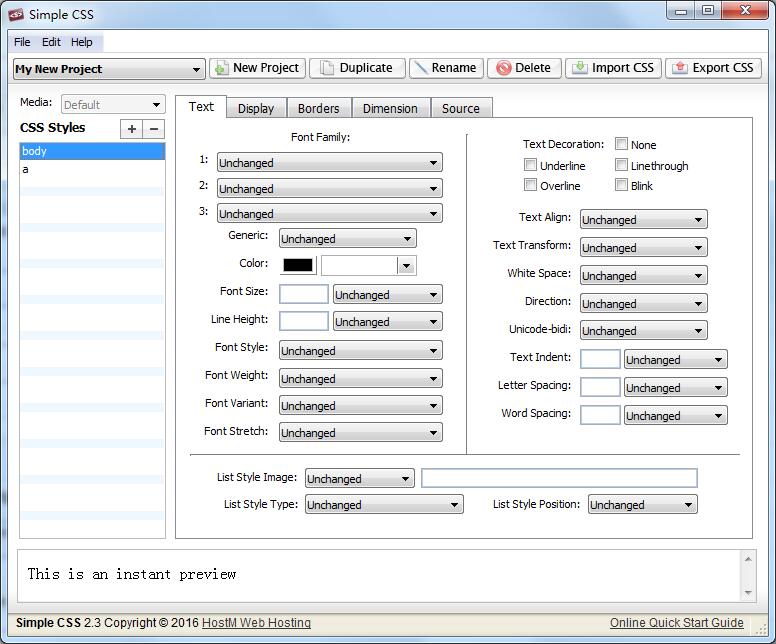The height and width of the screenshot is (644, 776).
Task: Check the Linethrough checkbox
Action: click(622, 165)
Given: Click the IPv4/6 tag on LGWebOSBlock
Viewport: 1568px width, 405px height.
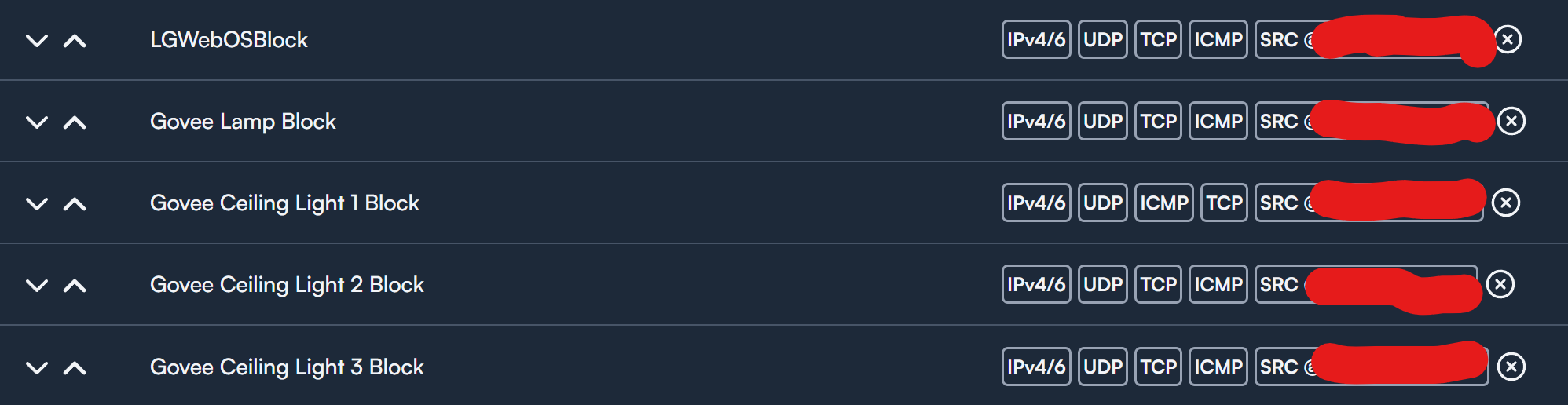Looking at the screenshot, I should (x=1036, y=39).
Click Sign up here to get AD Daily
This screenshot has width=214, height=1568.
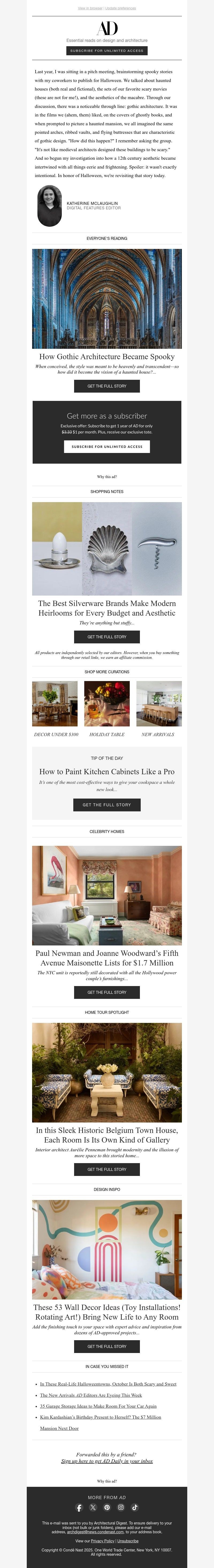tap(107, 1460)
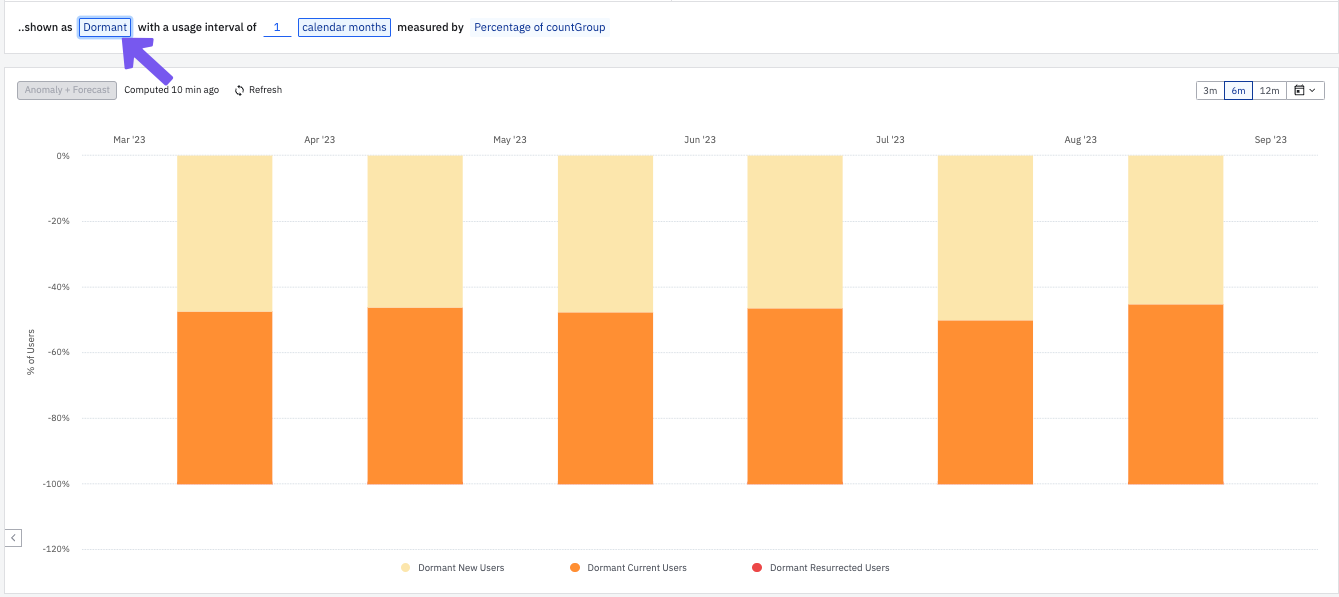The width and height of the screenshot is (1339, 597).
Task: Click the orange Dormant Current Users bar for May
Action: pyautogui.click(x=606, y=400)
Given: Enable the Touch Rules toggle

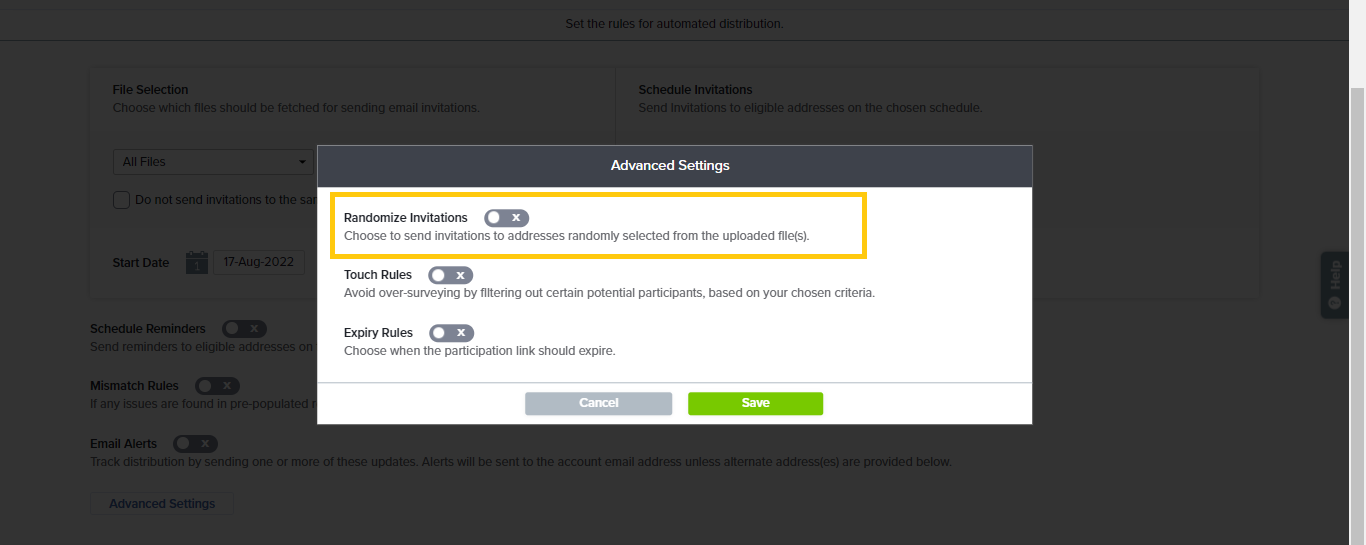Looking at the screenshot, I should pyautogui.click(x=450, y=275).
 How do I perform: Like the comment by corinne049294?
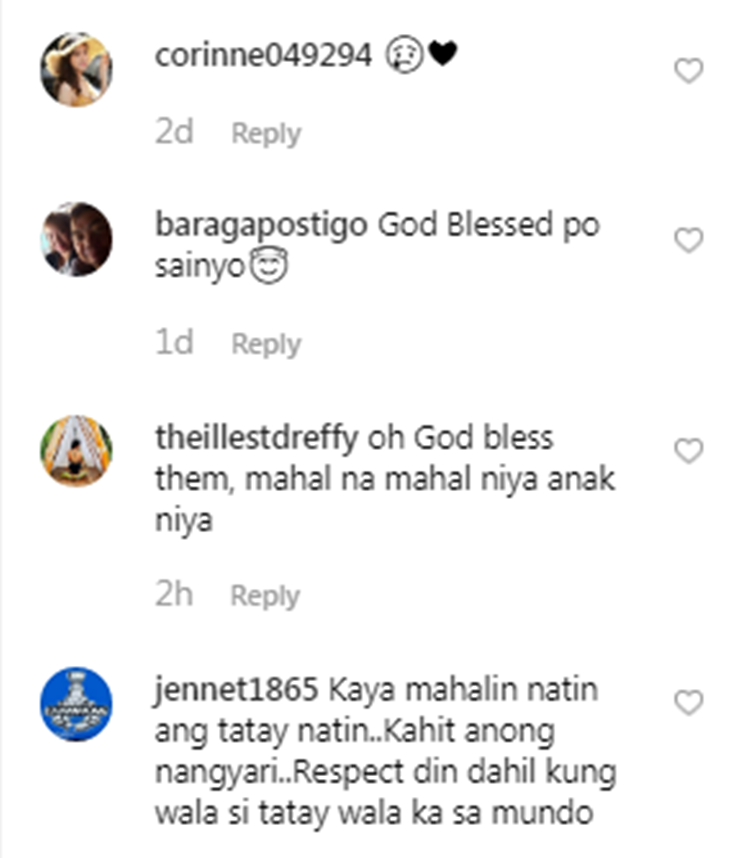pyautogui.click(x=688, y=71)
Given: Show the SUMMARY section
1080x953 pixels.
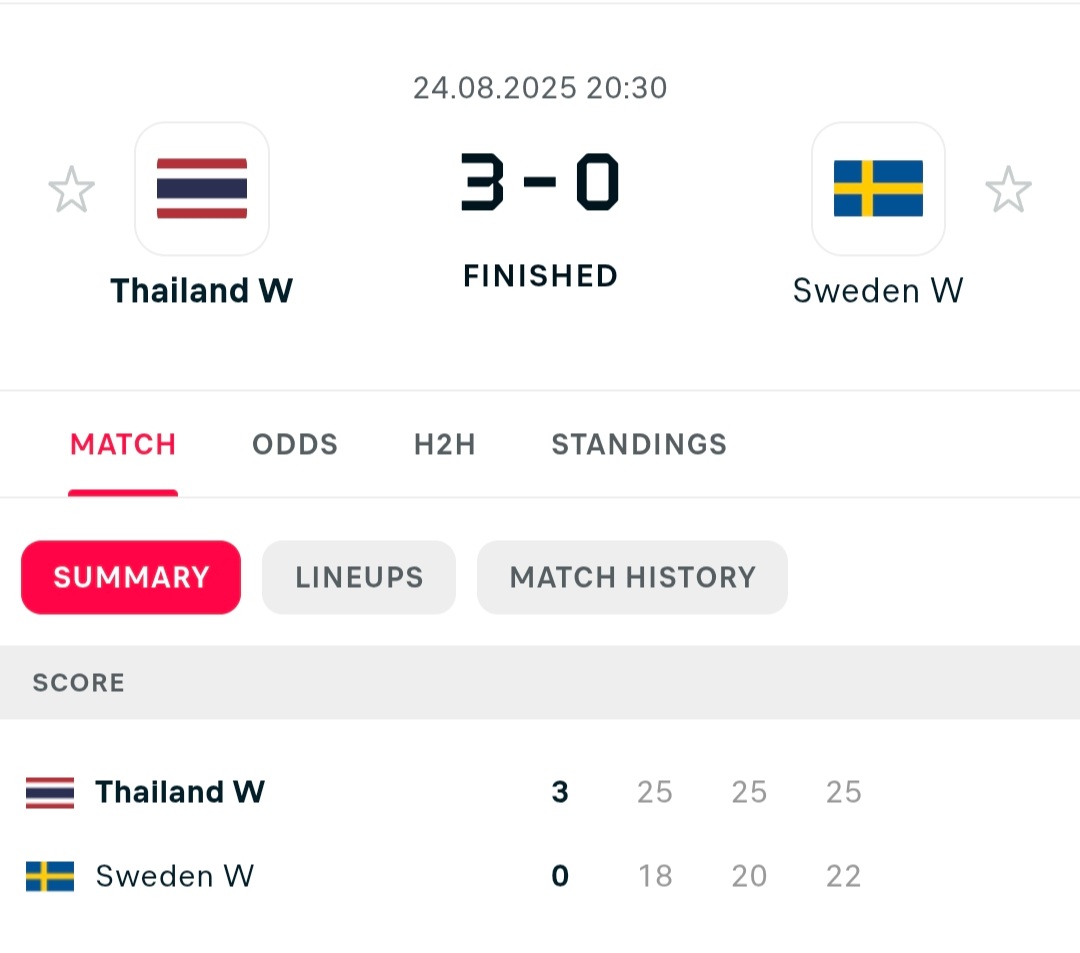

**Given instruction**
Write out every line of the items above word for word, leaving out the pictures.

**Task output**
The height and width of the screenshot is (644, 776).
Task: Check the Linethrough checkbox
Action: click(622, 165)
Given: Click the IPv4/6 tag on LGWebOSBlock
Viewport: 1568px width, 405px height.
Looking at the screenshot, I should (x=1036, y=39).
Click Sign up here to get AD Daily
This screenshot has width=214, height=1568.
tap(107, 1460)
The width and height of the screenshot is (1339, 597).
Task: Click the orange Dormant Current Users bar for May
Action: pyautogui.click(x=606, y=400)
Given: Enable the Touch Rules toggle

Looking at the screenshot, I should pyautogui.click(x=450, y=275).
 How do I perform: Like the comment by corinne049294?
pyautogui.click(x=688, y=71)
Given: Show the SUMMARY section
1080x953 pixels.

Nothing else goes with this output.